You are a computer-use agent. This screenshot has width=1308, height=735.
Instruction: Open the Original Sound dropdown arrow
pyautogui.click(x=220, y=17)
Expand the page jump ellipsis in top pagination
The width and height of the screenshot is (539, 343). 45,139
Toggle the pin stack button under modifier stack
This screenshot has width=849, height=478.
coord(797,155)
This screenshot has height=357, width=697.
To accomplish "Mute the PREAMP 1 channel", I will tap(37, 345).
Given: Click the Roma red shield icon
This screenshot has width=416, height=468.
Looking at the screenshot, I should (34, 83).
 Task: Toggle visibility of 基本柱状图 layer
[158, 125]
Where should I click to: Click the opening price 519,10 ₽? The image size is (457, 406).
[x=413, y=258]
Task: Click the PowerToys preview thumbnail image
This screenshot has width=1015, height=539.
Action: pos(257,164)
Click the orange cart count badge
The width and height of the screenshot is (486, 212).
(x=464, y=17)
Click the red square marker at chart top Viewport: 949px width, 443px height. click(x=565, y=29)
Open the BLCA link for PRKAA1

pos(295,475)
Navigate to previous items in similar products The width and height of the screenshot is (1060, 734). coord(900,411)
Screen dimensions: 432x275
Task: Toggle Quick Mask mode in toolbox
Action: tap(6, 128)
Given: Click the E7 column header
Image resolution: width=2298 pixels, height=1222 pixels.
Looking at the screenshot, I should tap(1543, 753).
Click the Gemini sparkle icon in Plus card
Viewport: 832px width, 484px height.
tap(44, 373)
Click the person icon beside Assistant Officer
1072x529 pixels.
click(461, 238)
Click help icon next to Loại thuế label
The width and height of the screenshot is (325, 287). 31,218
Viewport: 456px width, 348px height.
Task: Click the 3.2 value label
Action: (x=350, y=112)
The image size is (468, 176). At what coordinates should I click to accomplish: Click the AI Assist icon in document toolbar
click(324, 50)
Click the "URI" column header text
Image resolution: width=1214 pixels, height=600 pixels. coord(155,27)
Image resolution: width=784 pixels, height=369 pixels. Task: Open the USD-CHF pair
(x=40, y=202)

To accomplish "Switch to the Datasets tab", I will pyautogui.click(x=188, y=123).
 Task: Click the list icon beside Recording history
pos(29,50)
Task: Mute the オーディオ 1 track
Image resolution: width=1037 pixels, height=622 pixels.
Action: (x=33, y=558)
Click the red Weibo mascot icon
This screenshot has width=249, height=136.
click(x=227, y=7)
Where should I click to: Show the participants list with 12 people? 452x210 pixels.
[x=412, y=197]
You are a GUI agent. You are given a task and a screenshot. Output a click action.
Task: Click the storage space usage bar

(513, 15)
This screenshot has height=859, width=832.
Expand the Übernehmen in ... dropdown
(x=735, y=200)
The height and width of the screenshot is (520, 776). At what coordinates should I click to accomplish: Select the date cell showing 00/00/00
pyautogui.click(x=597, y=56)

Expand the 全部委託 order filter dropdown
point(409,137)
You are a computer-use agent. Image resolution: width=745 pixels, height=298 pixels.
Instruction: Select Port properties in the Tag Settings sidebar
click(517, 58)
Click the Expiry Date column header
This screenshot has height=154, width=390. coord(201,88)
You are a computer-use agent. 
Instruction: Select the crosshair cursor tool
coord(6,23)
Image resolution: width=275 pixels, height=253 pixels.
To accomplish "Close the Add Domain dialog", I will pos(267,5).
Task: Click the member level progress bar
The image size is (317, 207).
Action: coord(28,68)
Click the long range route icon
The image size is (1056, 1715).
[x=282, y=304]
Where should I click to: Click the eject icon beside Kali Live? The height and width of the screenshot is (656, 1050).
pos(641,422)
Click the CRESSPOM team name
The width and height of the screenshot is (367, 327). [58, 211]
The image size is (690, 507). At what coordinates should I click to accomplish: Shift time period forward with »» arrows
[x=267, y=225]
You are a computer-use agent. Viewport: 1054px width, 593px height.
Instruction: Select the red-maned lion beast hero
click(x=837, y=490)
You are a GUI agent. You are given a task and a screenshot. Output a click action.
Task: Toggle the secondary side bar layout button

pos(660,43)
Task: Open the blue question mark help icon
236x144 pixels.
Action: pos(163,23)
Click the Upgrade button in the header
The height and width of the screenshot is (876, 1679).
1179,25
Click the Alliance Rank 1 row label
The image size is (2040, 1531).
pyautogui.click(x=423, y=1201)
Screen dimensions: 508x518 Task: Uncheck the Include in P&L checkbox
::::::::
### [The problem]
Transcribe each entry word for word.

### [Written response]
You are a computer-use agent. This screenshot has width=1308, height=735.
Instruction: Open the Original Sound dropdown arrow
pyautogui.click(x=220, y=17)
Expand the page jump ellipsis in top pagination
The width and height of the screenshot is (539, 343). 45,139
Toggle the pin stack button under modifier stack
This screenshot has width=849, height=478.
coord(797,155)
This screenshot has height=357, width=697.
To accomplish "Mute the PREAMP 1 channel", I will tap(37, 345).
Given: Click the Roma red shield icon
This screenshot has width=416, height=468.
Looking at the screenshot, I should (34, 83).
 Task: Toggle visibility of 基本柱状图 layer
[158, 125]
Where should I click to: Click the opening price 519,10 ₽? The image size is (457, 406).
[x=413, y=258]
Task: Click the PowerToys preview thumbnail image
This screenshot has width=1015, height=539.
Action: pos(257,164)
Click the orange cart count badge
The width and height of the screenshot is (486, 212).
(x=464, y=17)
Click the red square marker at chart top Viewport: 949px width, 443px height. click(x=565, y=29)
Open the BLCA link for PRKAA1

pos(295,475)
Navigate to previous items in similar products The width and height of the screenshot is (1060, 734). coord(900,411)
Screen dimensions: 432x275
Task: Toggle Quick Mask mode in toolbox
Action: tap(6, 128)
Given: Click the E7 column header
Image resolution: width=2298 pixels, height=1222 pixels.
Looking at the screenshot, I should tap(1543, 753).
Click the Gemini sparkle icon in Plus card
Viewport: 832px width, 484px height.
tap(44, 373)
Click the person icon beside Assistant Officer
1072x529 pixels.
click(461, 238)
Click help icon next to Loại thuế label
The width and height of the screenshot is (325, 287). 31,218
Viewport: 456px width, 348px height.
Task: Click the 3.2 value label
Action: (x=350, y=112)
The image size is (468, 176). At what coordinates should I click to accomplish: Click the AI Assist icon in document toolbar
click(324, 50)
Click the "URI" column header text
Image resolution: width=1214 pixels, height=600 pixels. coord(155,27)
Image resolution: width=784 pixels, height=369 pixels. Task: Open the USD-CHF pair
(x=40, y=202)

To accomplish "Switch to the Datasets tab", I will pyautogui.click(x=188, y=123).
 Task: Click the list icon beside Recording history
pos(29,50)
Task: Mute the オーディオ 1 track
Image resolution: width=1037 pixels, height=622 pixels.
Action: (x=33, y=558)
Click the red Weibo mascot icon
This screenshot has width=249, height=136.
click(x=227, y=7)
Where should I click to: Show the participants list with 12 people? 452x210 pixels.
[x=412, y=197]
You are a GUI agent. You are given a task and a screenshot. Output a click action.
Task: Click the storage space usage bar

(513, 15)
This screenshot has height=859, width=832.
Expand the Übernehmen in ... dropdown
(x=735, y=200)
The height and width of the screenshot is (520, 776). At what coordinates should I click to accomplish: Select the date cell showing 00/00/00
pyautogui.click(x=597, y=56)

Expand the 全部委託 order filter dropdown
point(409,137)
You are a computer-use agent. Image resolution: width=745 pixels, height=298 pixels.
Instruction: Select Port properties in the Tag Settings sidebar
click(517, 58)
Click the Expiry Date column header
This screenshot has height=154, width=390. coord(201,88)
You are a computer-use agent. 
Instruction: Select the crosshair cursor tool
coord(6,23)
Image resolution: width=275 pixels, height=253 pixels.
To accomplish "Close the Add Domain dialog", I will pos(267,5).
Task: Click the member level progress bar
The image size is (317, 207).
Action: coord(28,68)
Click the long range route icon
The image size is (1056, 1715).
[x=282, y=304]
Where should I click to: Click the eject icon beside Kali Live? The height and width of the screenshot is (656, 1050).
pos(641,422)
Click the CRESSPOM team name
The width and height of the screenshot is (367, 327). [58, 211]
The image size is (690, 507). At what coordinates should I click to accomplish: Shift time period forward with »» arrows
[x=267, y=225]
You are a computer-use agent. Viewport: 1054px width, 593px height.
Instruction: Select the red-maned lion beast hero
click(x=837, y=490)
You are a GUI agent. You are given a task and a screenshot. Output a click action.
Task: Toggle the secondary side bar layout button

pos(660,43)
Task: Open the blue question mark help icon
236x144 pixels.
Action: pos(163,23)
Click the Upgrade button in the header
The height and width of the screenshot is (876, 1679).
1179,25
Click the Alliance Rank 1 row label
The image size is (2040, 1531).
pyautogui.click(x=423, y=1201)
Screen dimensions: 508x518 Task: Uncheck the Include in P&L checkbox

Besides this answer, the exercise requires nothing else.